There are more refined and richly upholstered accounts to be had, but I've yet to find one that has the glint in its eye or the spring in its step that this one has-it's all very fresh and vital.


----------



## Pugg

Karajan did a good job also, twice even .


----------



## bigshot

I have an old set of 78s of this that I treasure. I think the conductor was named Gore or something like that. It seems to have a spirit that I haven't heard in modern recordings. But it might just be my brain serving up fond memories.


----------



## shadowdancer

In my opinion, a desert island disc:


----------



## premont

bigshot said:


> I have an old set of 78s of this that I treasure. I think the conductor was named Gore or something like that. It seems to have a spirit that I haven't heard in modern recordings. But it might just be my brain serving up fond memories.


Probably Walter Goehr, who indeed has recorded the work in the 78 rpm age.


----------



## Judith

shadowdancer said:


> In my opinion, a desert island disc:


Have this recording. Love the two "serenades for strings" too


----------



## shadowdancer

Judith said:


> Have this recording. Love the two "serenades for strings" too


Indeed. 
The kind of recording that all tracks/compositions are great stuff (composed and performed).


----------



## jegreenwood

Judith said:


> Have this recording. Love the two "serenades for strings" too


Is that the Tchaikovsky the Serenade in C? That's the music for Balanchine's "Serenade," one of the greatest ballets of all time.
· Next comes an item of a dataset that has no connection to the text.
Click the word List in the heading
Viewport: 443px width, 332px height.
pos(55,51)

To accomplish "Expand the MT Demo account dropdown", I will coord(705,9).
(Sorry - getting off-topic)


----------



## Brahmsian Colors

Dirge said:


> Edvard GRIEG: _Holberg Suite_
> :: Tønnesen/Norwegian Chamber Orchestra [BIS '79]
> 
> There are more refined and richly upholstered accounts to be had, but I've yet to find one that has the glint in its eye or the spring in its step that this one has-it's all very fresh and vital.
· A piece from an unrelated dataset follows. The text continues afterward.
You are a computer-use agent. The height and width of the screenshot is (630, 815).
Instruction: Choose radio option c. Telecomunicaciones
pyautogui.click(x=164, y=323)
Agree, very satisfying, and to re-emphasize, the version on BIS


----------



## Merl

Ruud / Bergen for me. A stunning account on BIS.


----------



## Judith

jegreenwood said:


> Is that the Tchaikovsky the Serenade in C? That's the music for Balanchine's "Serenade," one of the greatest ballets of all time.
> 
> (Sorry - getting off-topic)


Yes it is. Love all of the CD.


----------



## Oldhoosierdude

I found this 2cd set at a thrift store for $2.
Polish Radio Symphony Orchestra Cracow; lesser known orchestra, lesser known conductor but seems good to me.


----------



## Heliogabo

Don't forget Bernstein only and unique recording.


----------